Evaluating risks

It is important to determine how serious the risks facing a business are. The business owner must determine the level of risk that a business is willing to accept. Risk evaluation involves comparing the level of risk found in the analysis process with previouslyestablished risk criteria. From there it must be decided if these risks require treatment. The result of a risk evaluation is a prioritised list of risks that require further action. This step is about deciding whether risks are acceptable or need treatment.

Low or tolerable risks may be accepted. ‘Accepted’ means the business chooses to accept that the risk exists, either because the risk is low and the cost of treating it would be uneconomic, or there is no reasonable treatment that can be implemented.
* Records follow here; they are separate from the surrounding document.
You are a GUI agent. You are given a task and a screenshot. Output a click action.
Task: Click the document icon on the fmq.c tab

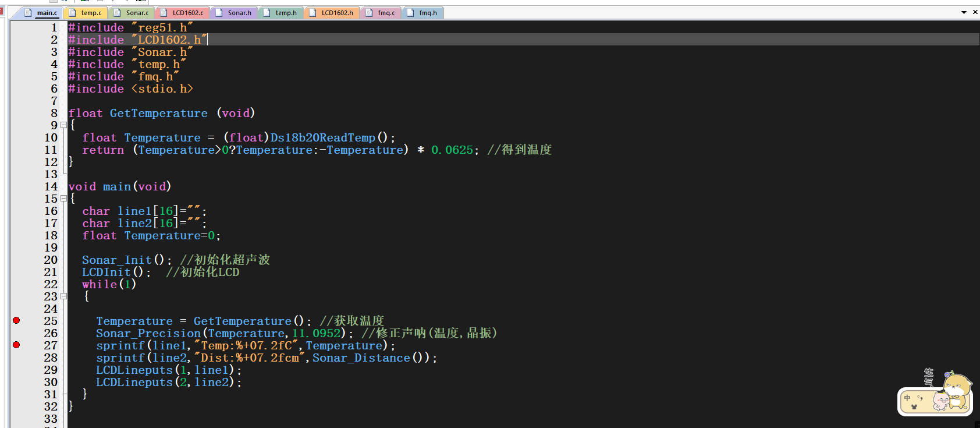369,13
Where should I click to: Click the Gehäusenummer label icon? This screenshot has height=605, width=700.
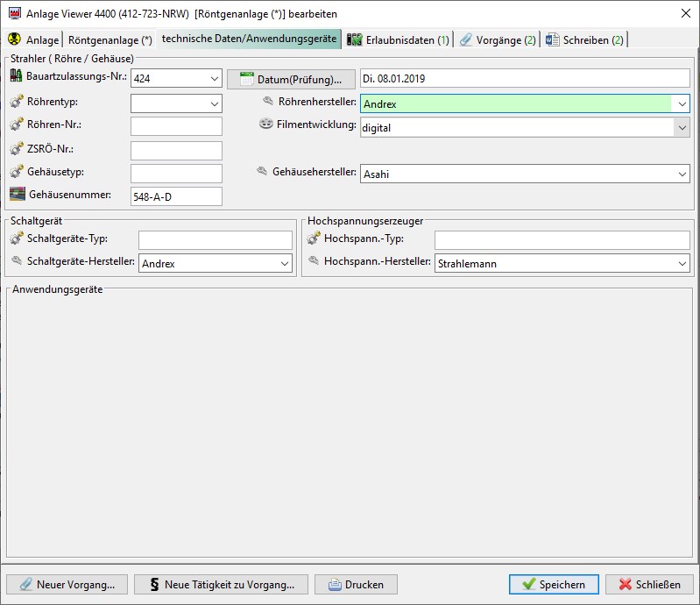[17, 194]
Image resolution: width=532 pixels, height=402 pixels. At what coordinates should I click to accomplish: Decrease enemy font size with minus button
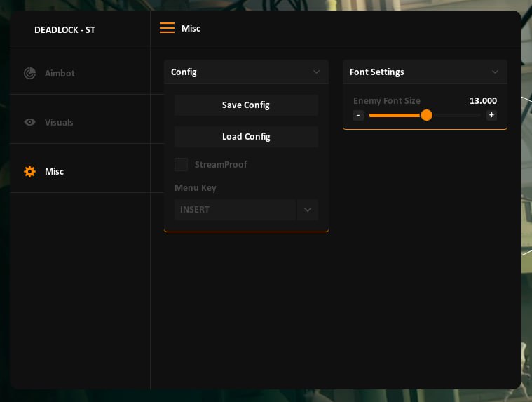(x=358, y=115)
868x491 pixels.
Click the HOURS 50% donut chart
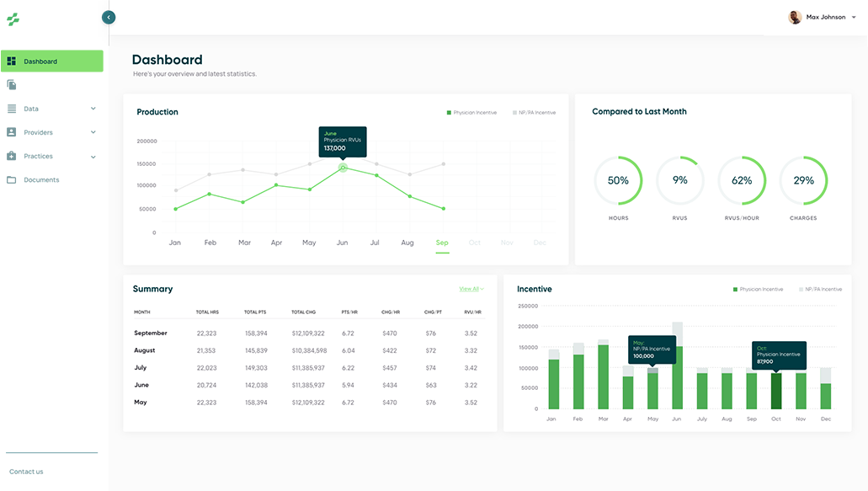point(618,180)
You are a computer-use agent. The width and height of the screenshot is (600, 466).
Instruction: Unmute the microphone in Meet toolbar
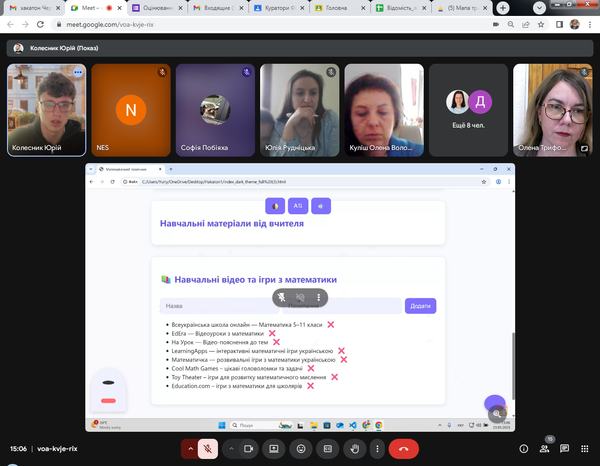point(208,449)
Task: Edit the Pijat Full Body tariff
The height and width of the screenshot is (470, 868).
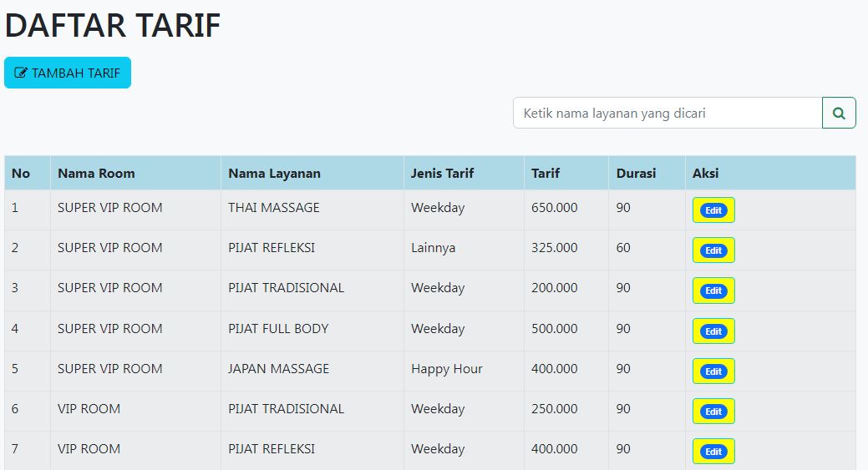Action: tap(713, 331)
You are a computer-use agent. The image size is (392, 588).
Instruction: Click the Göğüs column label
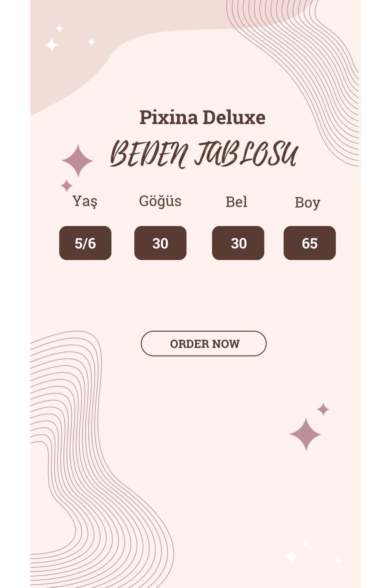[x=160, y=201]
A risk may be accepted if:

  • the cost of treatment exceeds the benefit, so that acceptance is the only option (applies particularly to low risks)
  • the level of the risk is so low that specific treatment is not called for
  • the opportunities presented outweigh the threat to such a degree that taking the risk is justified
  • there is no treatment for the risk – for example, the risk that the business may suffer storm damage.

If the risk is medium or high and therefore not acceptable, the risk must be mitigated or treated. Specific actions to treat the risk should be outlined in the risk management plan.

Important

The result of a risk evaluation is a prioritised list of risks that require further action. This step is about deciding whether risks are acceptable or need treatment.